The 2022 Shreveport mayoral election took place on November 8, 2022, with a runoff election on December 10 because no candidate obtained a majority of the vote in the first round. It selected the next mayor of Shreveport, Louisiana. Incumbent Democratic mayor Adrian Perkins sought re-election to a second term in office, but finished fourth in the general election. Former Shreveport City Councillor Tom Arceneaux, a Republican, and Louisiana state senator Gregory Tarver, a Democrat, advanced to the runoff election. Besides Perkins, other candidates eliminated in the general election include Caddo Parish Commission president Mario Chavez and city councillor LeVette Fuller.

In the runoff, Perkins and the two previous mayors of Shreveport, all black Democrats, endorsed Arceneaux, a white Republican, over Tarver, a black Democrat. They emphasized that their endorsement was based on personality rather than politics and that they believed Arceneaux to be best for the job. However, they also criticized Tarver for voting against the Justice Reinvestment Act, a 2017 sentencing reform bill championed by Louisiana governor John Bel Edwards. Tarver was endorsed by other prominent Democrats, including Edwards and former mayor Keith Hightower, as well as Republicans including Louisiana Senate president Page Cortez.
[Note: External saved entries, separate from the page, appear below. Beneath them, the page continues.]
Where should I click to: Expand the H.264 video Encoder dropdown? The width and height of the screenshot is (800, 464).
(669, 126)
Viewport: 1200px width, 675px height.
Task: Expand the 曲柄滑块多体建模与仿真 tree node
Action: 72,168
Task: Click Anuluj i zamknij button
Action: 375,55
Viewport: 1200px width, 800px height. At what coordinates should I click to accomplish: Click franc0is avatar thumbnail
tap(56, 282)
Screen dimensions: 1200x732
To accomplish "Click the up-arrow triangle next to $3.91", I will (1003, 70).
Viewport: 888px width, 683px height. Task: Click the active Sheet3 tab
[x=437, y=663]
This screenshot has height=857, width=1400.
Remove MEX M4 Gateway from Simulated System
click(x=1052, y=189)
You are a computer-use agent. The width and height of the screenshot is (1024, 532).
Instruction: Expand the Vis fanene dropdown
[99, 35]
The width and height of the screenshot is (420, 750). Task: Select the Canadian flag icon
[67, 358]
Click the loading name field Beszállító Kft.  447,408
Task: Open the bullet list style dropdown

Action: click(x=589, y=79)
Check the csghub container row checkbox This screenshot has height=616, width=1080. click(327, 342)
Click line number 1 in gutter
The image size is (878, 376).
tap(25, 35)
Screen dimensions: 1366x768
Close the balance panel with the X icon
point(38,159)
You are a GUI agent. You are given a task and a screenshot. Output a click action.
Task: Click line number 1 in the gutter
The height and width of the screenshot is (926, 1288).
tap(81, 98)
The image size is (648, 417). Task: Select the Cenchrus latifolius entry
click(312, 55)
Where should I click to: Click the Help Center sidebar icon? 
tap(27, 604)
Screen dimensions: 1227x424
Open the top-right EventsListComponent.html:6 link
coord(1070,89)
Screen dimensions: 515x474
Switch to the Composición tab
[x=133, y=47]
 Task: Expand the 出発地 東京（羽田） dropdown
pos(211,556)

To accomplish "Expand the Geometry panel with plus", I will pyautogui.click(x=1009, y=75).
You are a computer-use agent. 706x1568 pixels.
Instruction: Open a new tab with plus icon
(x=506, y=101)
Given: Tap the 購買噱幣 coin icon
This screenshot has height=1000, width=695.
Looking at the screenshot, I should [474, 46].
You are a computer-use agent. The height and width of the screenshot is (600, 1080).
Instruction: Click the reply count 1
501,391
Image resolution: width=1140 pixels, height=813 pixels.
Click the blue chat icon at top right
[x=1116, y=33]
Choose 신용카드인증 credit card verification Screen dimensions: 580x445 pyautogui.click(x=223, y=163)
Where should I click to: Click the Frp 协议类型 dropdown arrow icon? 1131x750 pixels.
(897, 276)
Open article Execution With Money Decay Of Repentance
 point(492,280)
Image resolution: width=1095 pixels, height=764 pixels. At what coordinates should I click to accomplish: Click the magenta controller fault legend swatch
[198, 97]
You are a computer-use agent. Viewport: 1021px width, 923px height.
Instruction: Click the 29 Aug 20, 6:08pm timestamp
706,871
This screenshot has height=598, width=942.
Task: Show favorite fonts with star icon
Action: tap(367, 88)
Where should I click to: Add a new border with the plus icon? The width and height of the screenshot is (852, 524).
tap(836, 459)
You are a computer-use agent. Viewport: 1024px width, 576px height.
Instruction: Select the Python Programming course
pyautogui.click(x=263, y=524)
The runoff was hotly contested, with both men facing attack ads over accusations of domestic violence against them in the past. Tarver was also criticized because he lived outside of Shreveport until 2021 and his wife received $600,000 in contracts from riverboat casinos that he helped bring to the city. Tarver and Arceneaux denied wrongdoing in all cases and called for the outside groups running the negative ads to pull them from the air. A crucial issue in the race was crime. Tarver was described as running a "tough on crime" campaign and said he would gather law enforcement agencies to develop a plan for reducing violent crime, while Arceneaux believed the best strategy to reduce crime was to improve neighborhoods affected by blight, and proposed imposing liens on blighted property to encourage the owners to improve or sell them.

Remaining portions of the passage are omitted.